**Extract:**
===
Take the marketing out of the Prometa program” (11-18) is now a second fair and balanced editorial in The News Tribune on this important subject. It’s been carefully and thoughtfully written and wrestles with some delicate issues within this story that seem to generate more heat than light.
There is some sense to what is said, and, in principle, I don’t strongly disagree.
However, I would ask this question: If you had a child caught in the throes of meth addiction, and if the Pierce County Alliance knew from compelling firsthand experience that Prometa worked as described, and if the only way for your family to get word of it was by PCA sharing that information, wouldn’t you want to know?
I believe exactly that to be the case. What’s going on in PCA is, in and of itself, evidence-based medicine. EBM is not only double-blind, placebo-controlled studies. It includes firsthand clinical experience in the field. It also includes the expert opinion of leaders in the field. PCA offers us both of those.
In Hawaii, we’ve relied on the experience and leadership of PCA and, as a result, had the confidence to move ahead with Prometa funding in our state Legislature and with treating patients referred by a judge offering someone a last chance.
We treated our first drug court patient at the beginning of October, a young mother of six who, because of multiple drug and related nonviolent property crimes, had been put into and failed the drug court program.
Her drugs of choice were alcohol and crack cocaine. She was on her way to prison for a 20- to 25-year term.
===
**Information shown:**
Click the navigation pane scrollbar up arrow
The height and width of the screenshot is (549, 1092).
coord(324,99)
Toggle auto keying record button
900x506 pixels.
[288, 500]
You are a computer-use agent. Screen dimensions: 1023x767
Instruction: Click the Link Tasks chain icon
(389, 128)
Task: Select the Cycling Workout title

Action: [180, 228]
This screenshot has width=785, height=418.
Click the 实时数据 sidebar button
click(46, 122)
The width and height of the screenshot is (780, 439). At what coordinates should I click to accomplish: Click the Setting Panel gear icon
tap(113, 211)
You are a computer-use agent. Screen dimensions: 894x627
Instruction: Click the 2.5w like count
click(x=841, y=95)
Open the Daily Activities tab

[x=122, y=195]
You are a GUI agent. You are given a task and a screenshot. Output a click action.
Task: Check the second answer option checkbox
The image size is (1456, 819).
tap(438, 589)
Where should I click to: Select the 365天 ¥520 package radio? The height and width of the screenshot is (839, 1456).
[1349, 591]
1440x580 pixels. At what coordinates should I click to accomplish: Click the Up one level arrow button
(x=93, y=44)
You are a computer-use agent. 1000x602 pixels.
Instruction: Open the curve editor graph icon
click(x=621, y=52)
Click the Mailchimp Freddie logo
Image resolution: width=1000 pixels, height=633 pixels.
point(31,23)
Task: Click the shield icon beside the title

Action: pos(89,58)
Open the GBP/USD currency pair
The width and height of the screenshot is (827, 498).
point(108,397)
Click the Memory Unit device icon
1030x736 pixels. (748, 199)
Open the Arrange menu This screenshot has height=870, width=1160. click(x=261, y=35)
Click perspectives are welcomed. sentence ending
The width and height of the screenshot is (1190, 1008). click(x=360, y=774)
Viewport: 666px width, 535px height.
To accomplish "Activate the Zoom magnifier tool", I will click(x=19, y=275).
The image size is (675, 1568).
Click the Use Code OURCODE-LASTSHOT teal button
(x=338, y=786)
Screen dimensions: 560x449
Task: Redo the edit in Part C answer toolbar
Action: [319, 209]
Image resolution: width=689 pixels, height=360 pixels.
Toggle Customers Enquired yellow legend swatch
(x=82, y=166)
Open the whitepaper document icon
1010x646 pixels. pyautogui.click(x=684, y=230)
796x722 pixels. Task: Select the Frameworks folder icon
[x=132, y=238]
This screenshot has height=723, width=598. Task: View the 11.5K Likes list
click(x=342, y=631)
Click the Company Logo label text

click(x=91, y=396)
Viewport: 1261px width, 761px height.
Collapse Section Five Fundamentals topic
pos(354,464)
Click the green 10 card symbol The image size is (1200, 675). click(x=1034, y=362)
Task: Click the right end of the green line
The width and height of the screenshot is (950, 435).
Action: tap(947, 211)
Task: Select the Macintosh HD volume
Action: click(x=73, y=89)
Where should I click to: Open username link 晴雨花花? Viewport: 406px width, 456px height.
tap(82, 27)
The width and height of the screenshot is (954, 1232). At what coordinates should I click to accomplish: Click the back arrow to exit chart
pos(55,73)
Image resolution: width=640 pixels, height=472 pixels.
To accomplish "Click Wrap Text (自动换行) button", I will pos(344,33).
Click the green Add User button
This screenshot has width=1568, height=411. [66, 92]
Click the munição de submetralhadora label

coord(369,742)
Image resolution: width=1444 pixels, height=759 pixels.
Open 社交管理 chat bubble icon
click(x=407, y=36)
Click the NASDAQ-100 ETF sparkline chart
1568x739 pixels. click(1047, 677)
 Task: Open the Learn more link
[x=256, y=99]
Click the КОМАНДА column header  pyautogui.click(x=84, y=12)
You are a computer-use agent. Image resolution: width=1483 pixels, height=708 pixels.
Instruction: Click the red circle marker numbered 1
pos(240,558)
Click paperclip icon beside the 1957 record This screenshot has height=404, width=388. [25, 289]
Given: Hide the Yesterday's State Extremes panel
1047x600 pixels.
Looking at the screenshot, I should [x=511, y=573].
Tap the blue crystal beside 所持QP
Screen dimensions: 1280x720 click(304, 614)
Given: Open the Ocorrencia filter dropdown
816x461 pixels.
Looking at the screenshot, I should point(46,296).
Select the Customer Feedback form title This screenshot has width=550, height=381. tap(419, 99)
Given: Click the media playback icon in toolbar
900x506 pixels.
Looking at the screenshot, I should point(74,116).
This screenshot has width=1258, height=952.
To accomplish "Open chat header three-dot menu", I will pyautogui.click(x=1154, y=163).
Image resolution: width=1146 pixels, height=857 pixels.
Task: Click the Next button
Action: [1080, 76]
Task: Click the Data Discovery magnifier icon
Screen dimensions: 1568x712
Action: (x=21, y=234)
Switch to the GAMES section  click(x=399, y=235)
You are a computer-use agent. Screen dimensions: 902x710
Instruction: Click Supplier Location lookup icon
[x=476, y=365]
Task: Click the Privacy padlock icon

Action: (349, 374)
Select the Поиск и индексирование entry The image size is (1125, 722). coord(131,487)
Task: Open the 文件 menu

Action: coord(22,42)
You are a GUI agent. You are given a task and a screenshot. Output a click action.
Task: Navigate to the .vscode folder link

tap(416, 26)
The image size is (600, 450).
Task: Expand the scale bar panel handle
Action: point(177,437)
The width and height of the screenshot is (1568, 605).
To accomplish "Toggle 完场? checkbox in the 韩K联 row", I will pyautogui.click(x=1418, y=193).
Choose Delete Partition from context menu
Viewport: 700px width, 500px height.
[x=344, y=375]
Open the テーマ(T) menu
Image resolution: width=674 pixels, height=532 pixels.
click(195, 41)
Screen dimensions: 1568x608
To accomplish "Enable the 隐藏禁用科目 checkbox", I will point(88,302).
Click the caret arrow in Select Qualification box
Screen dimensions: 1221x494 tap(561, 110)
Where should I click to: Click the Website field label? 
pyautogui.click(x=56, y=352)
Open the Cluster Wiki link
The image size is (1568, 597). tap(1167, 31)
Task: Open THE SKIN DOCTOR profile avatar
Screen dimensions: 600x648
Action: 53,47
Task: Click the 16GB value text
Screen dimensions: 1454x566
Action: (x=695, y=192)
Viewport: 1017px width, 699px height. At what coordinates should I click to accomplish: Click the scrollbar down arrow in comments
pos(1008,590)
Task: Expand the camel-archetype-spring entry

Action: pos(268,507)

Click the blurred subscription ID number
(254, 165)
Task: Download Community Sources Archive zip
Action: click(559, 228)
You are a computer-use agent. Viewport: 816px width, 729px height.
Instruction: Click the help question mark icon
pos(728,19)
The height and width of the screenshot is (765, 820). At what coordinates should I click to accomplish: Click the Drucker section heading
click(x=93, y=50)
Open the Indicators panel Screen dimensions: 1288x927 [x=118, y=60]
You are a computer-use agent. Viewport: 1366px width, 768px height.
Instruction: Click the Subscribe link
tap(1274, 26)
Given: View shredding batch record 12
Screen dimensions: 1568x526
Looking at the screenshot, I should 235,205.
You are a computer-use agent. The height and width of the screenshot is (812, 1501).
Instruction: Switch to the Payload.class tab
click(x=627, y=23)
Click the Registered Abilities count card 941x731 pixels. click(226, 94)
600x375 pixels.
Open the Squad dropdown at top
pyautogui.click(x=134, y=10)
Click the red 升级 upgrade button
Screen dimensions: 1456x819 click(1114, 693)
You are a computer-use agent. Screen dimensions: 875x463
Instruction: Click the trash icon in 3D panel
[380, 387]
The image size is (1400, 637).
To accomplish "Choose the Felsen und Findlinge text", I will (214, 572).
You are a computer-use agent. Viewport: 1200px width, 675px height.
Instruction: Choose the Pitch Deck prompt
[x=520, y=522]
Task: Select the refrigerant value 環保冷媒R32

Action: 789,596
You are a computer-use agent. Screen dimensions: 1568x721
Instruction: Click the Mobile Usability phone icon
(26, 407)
===
**Task set:**
1. In the letter about the Prometa program, what were the drugs of choice of the first drug court patient treated in Hawaii?
2. Rewrite the paragraph of the Prometa letter that begins "I believe exactly that to be the case." as a short list of its main points.
3. Continue the letter about the Prometa program, starting after its last sentence.
The entries are separate material and are not part of the letter about the Prometa program.

**Written answers:**
1. Alcohol and crack cocaine.

2.
- The writer believes this is the case.
- What PCA is doing is itself evidence-based medicine (EBM).
- EBM is not only double-blind, placebo-controlled studies.
- It also includes firsthand clinical experience in the field and the expert opinion of leaders in the field.
- PCA offers both.

3.
Six weeks later, she reports not only no cravings for drugs or alcohol, but “no thoughts” of drugs at all. This despite facing a number of extremely stressful episodes at home, the kind that would normally lead her to seek escape through drugs.
That’s what patients tell us that Prometa does for them; it reduces the cravings, certainly, but also “breaks the link” from daily patterns of unsolicited overwhelming thoughts of drugs.
Clearly, this is a profound effect that can pave the way for counseling to work.
This judge had sent us his “worst-case” subject, just to “really test it.” That’s exactly what happened at PCA. I can assure you that without PCA, and without the knowledge of the work and results there, this woman would be in prison instead of being safe at home with her husband and children.
That’s also why we feel so protective of PCA and the dedicated people working there. They’re saving lives and families in your community, and they’re helping to save lives and families in ours as well.
Jim Dorsey is the managing director of Island Recovery Centers on Oahu, Hawaii.